A big question parents have for their older toddler is, “Is my child ready for Primary and what can we do?” How best can we prepare teachers, students, and parents for toddler transition for the next level? Observation of the child’s behavior is the most important task. We can observe definite physical, social, cognitive changes in the child.
Signs of readiness we observe in the classroom:
- Spoken language
- Social awareness
- Concentration (especially with multi-step practical life activities)
There are lower teacher-to-student ratios in the toddler environments. The toddler environments are created for exploration and experimentation. Toddlers need many opportunities to practice doing things themselves, to master the coordination of moving their bodies, and managing their own basic needs. This is a time where we want to make sure we are not doing things to the child but letting them do or try to do on their own. A lot of this happens with toileting, dressing/undressing, and taking care of basic needs, such as serving their own snack.

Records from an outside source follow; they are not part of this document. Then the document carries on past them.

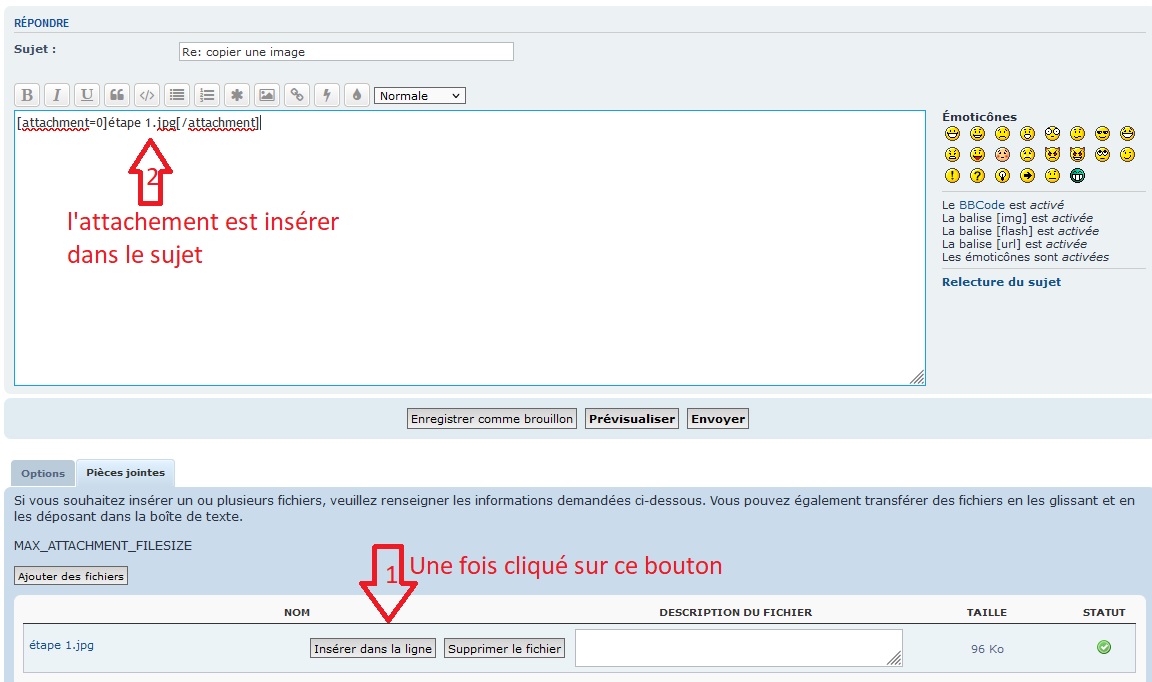This screenshot has width=1152, height=682.
Task: Insert a quote block
Action: (117, 95)
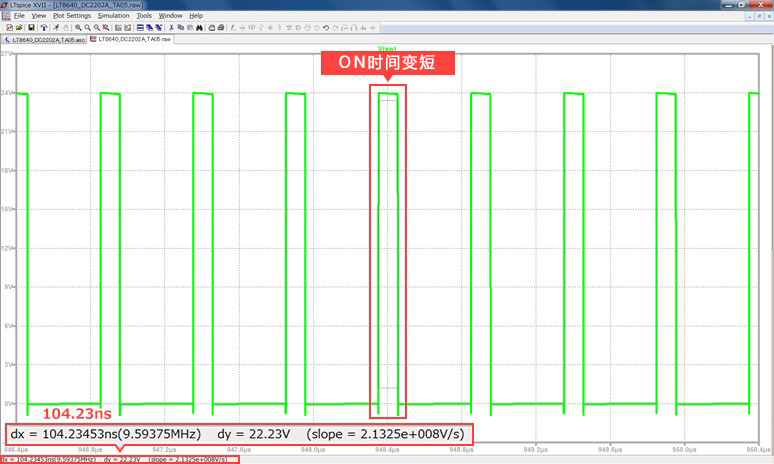Click the status bar dx readout

48,460
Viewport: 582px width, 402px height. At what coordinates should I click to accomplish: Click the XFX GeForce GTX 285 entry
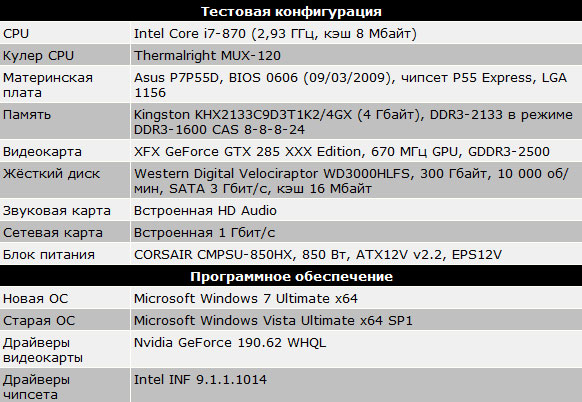point(341,151)
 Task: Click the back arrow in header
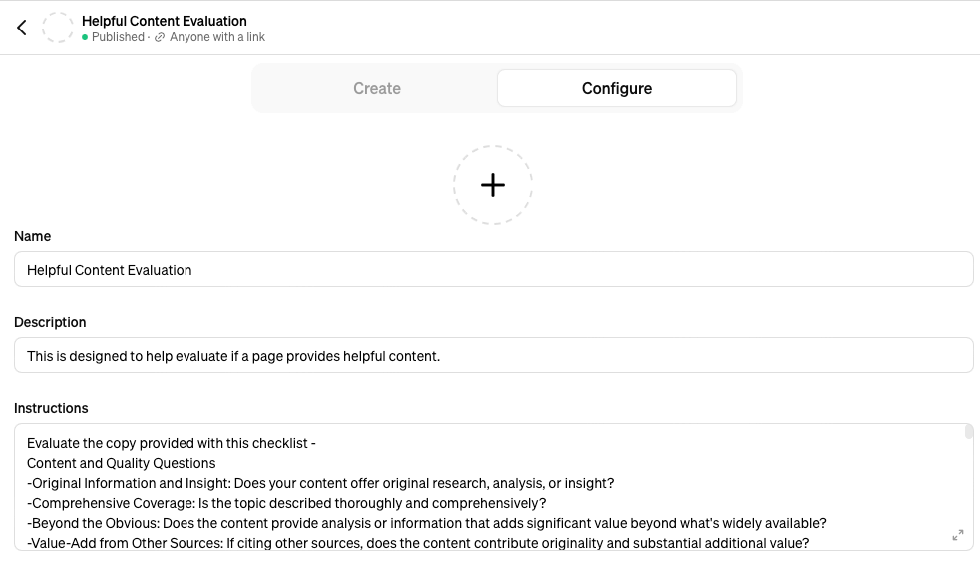tap(22, 28)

When a child is showing signs of readiness emotionally, the child’s level of spoken language has noticeably advanced and they begin to demonstrate social awareness of the other children. We model grace and courtesy in the Toddler environment and always strive to be polite and intentional with the words we use. This social awareness helps with the development of empathy towards others.
The transition to Primary needs to be flexible to meet the needs of each individual child. When we have observed a child is ready to move on, we invite a Primary guide to come and observe that child as well. This not only lets us collaborate and reach a decision together, but also allows the Primary guide to learn a little about the transitioning child as well. We will also meet with the Primary guide to give them insight on the child’s likes/dislikes and other helpful information we have learned during our time with the child.
All the work in the Toddler environment has a purpose and builds towards supporting advanced work and preparation for the Primary. The goal is to establish strong, but developmentally appropriate foundational skills. It is up to the teacher to observe and provide those developmentally appropriate materials for all the children in their environment. The environments adapt to the individual child.
“To assist a child we must provide him with an environment which will enable him to develop freely. A child is passing through a period of self-realization, and it is enough simply to open up the door for him.”